# ZK is not preserved under parallel composition! - Witness Indistinguishability

Referring to an old but very nice paper on Witness Indistinguishability and Witness Hiding (link).

On page 4, in theorem 3.2, the author explained it in three points, but I have few queries.

In point 2: "he sends w to $$\bar V$$, showing that he too knows w"

Why is it required? What value it is adding?

In point 3: "$$\bar P$$ proves his knowledge of w"

But, $$\bar P$$ never had w, then how can it prove?

In next paragraph, he also explains how two parallel executions $$(\bar P_1, \bar V)$$ and $$(\bar P_2, \bar V)$$.

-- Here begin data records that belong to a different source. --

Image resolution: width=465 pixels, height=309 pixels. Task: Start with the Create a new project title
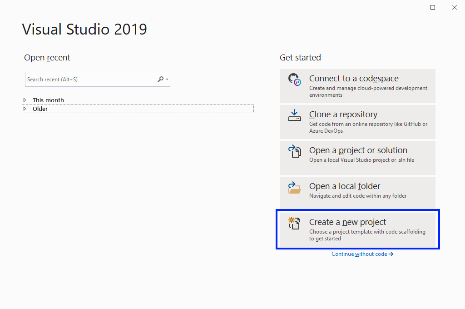(x=347, y=222)
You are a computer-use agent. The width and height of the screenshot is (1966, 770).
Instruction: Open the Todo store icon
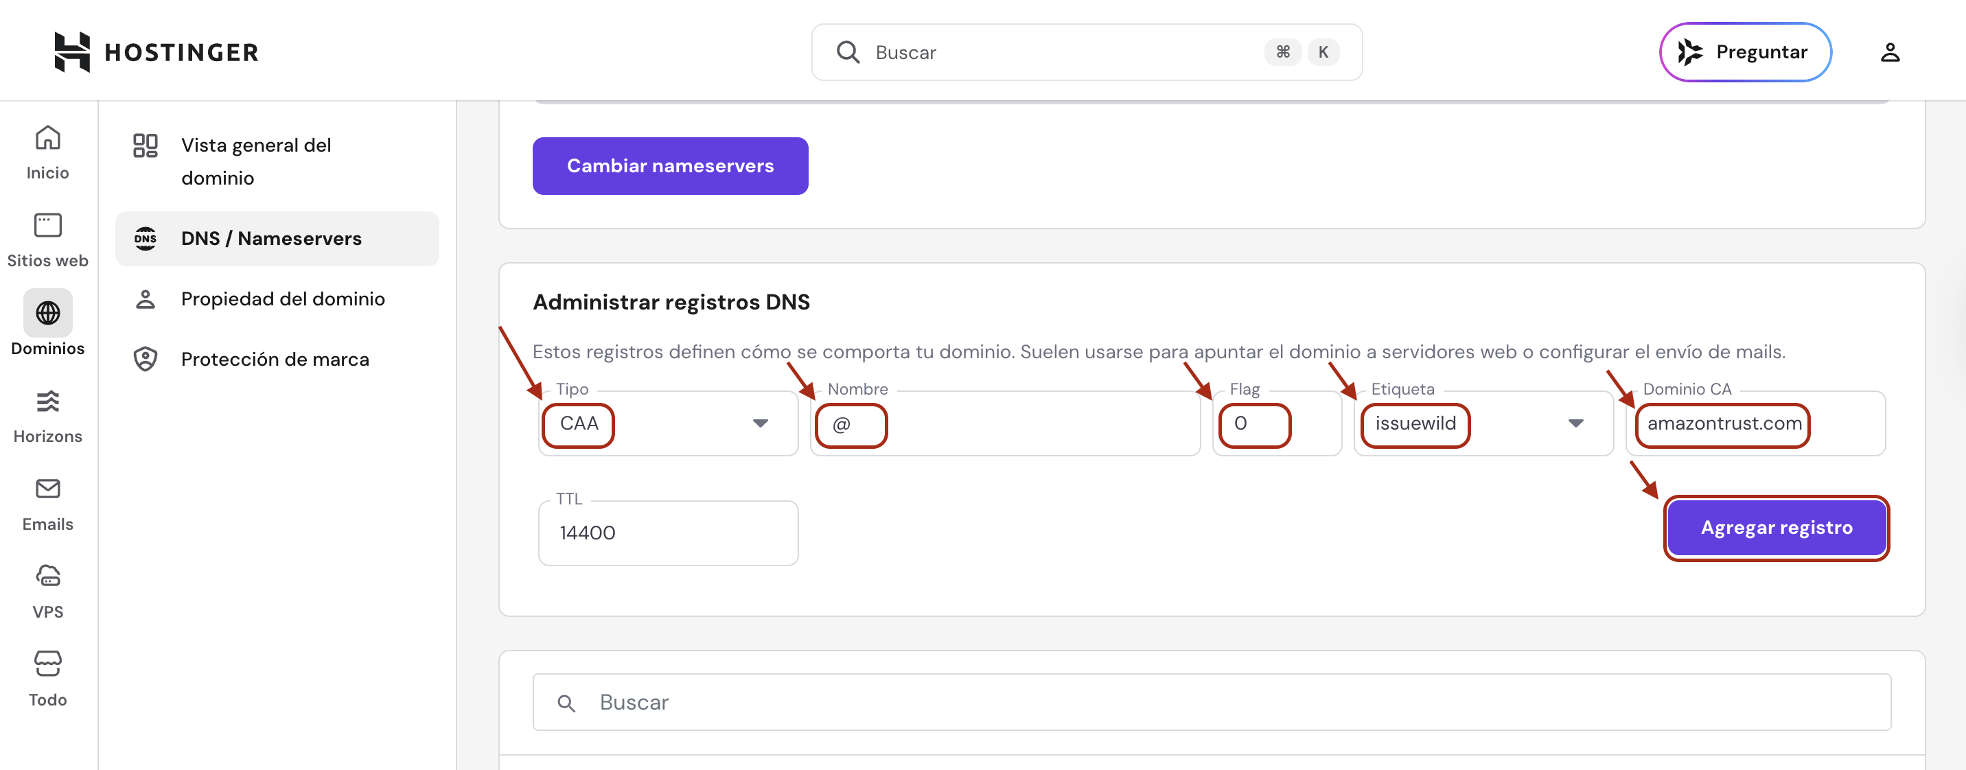coord(47,664)
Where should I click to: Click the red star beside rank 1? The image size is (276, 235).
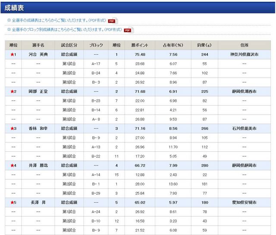(12, 55)
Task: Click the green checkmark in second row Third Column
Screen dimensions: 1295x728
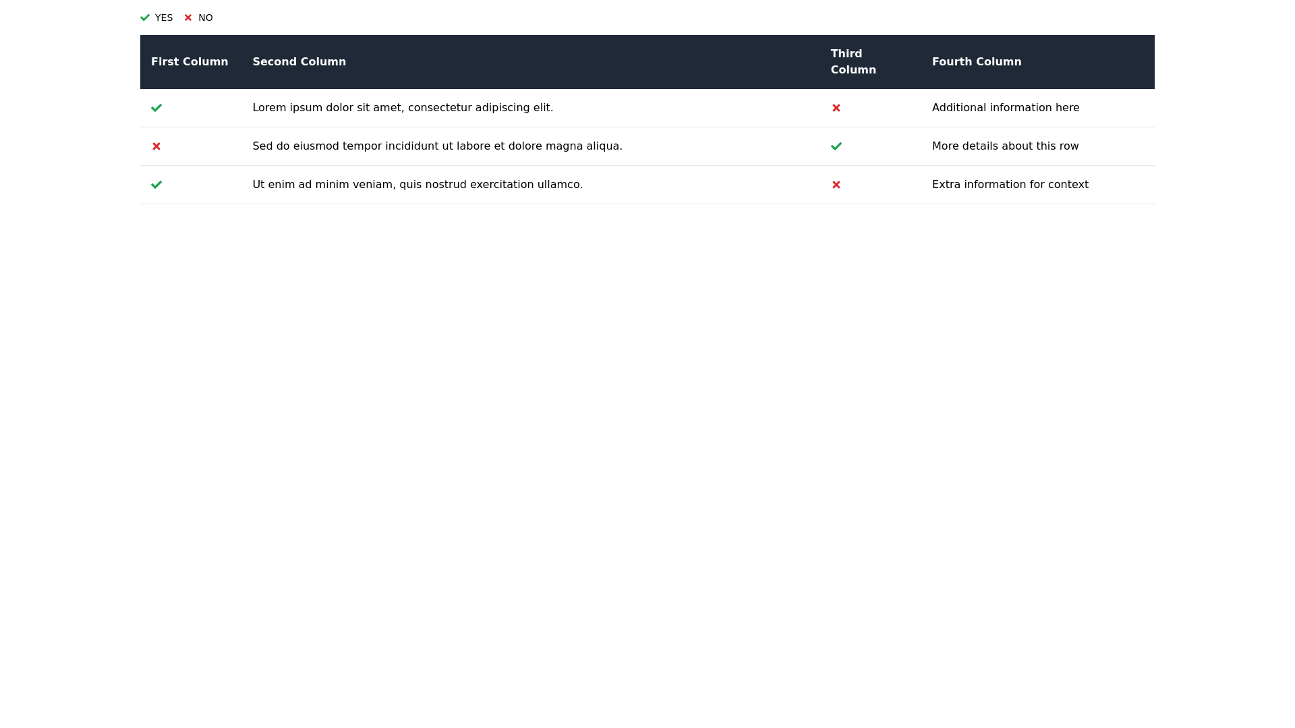Action: (836, 146)
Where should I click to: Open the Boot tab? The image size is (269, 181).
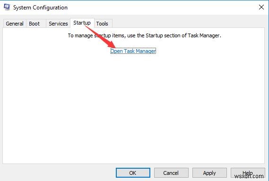[x=34, y=24]
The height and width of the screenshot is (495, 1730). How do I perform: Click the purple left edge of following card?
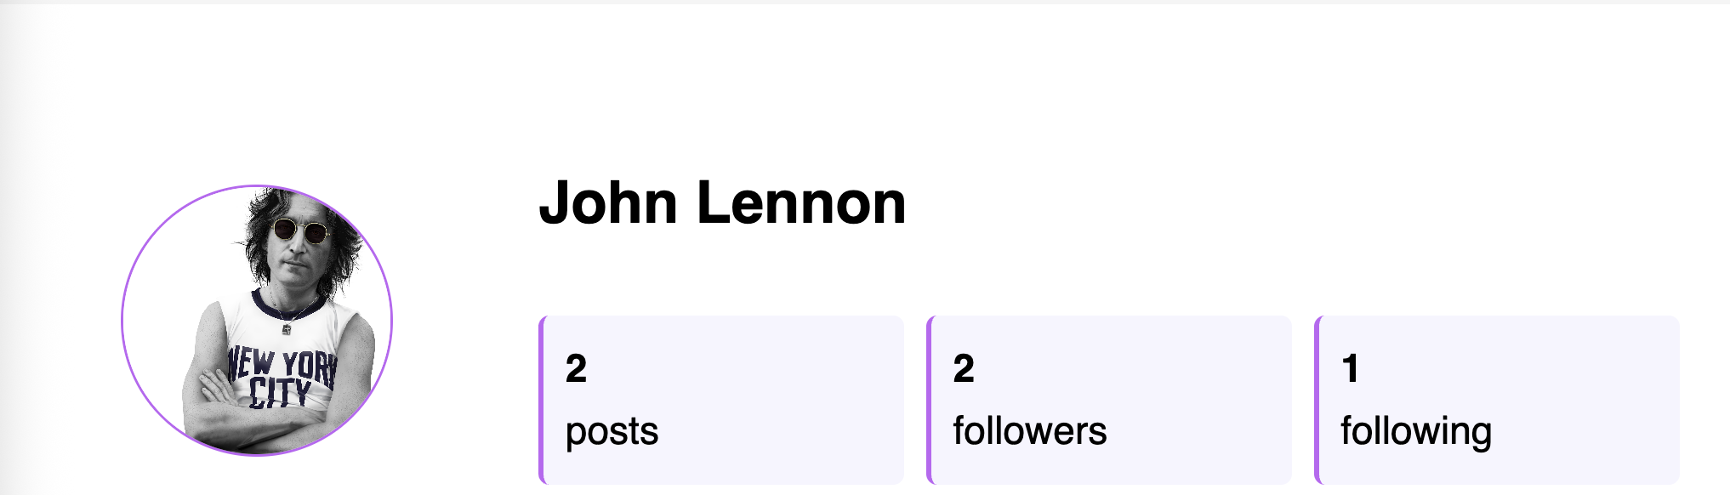tap(1317, 400)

But, since I could not grasp the earlier part, I am having hard time understanding this also.

Can somebody please provide more insight to this?

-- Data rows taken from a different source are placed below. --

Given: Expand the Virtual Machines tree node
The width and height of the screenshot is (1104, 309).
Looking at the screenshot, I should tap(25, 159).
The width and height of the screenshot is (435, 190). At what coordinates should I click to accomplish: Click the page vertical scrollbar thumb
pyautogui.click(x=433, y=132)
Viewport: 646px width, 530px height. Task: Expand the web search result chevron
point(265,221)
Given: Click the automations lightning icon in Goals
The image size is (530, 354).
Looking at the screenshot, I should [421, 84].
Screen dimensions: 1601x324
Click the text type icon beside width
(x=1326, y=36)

It is a contrived example to show that zero-knowledge is not preserved in parallel repetitions. By itself, the protocol is zero-knowledge since the only way that $$\bar V$$ can receive the witness $$w$$ from $$\bar P$$ is by proving to it that it does know $$w$$ using the proof system $$(P,V)$$ and with $$\bar V$$ acting as $$P$$. If $$\bar V$$ can't prove knowledge of $$w$$, then $$\bar P$$ proceeds as $$P$$ to prove knowledge of $$w$$ (in zero-knowledge).
The issue that the authors want to highlight occurs when two instances of the scheme are executed in parallel. In this case, the verifier can send $$0$$ to $$\bar P_1$$ so that $$\bar P_1$$ proves knowledge of $$w$$ to $$\bar V$$. But then $$\bar V$$ can send $$0$$ to $$\bar P_2$$ and prove knowledge of $$w$$ using the proof provided by $$\bar P_1$$. $$\bar P_2$$ will accept the proof and give $$w$$ to $$\bar V$$. In other words, the verifier makes both provers talk to each other.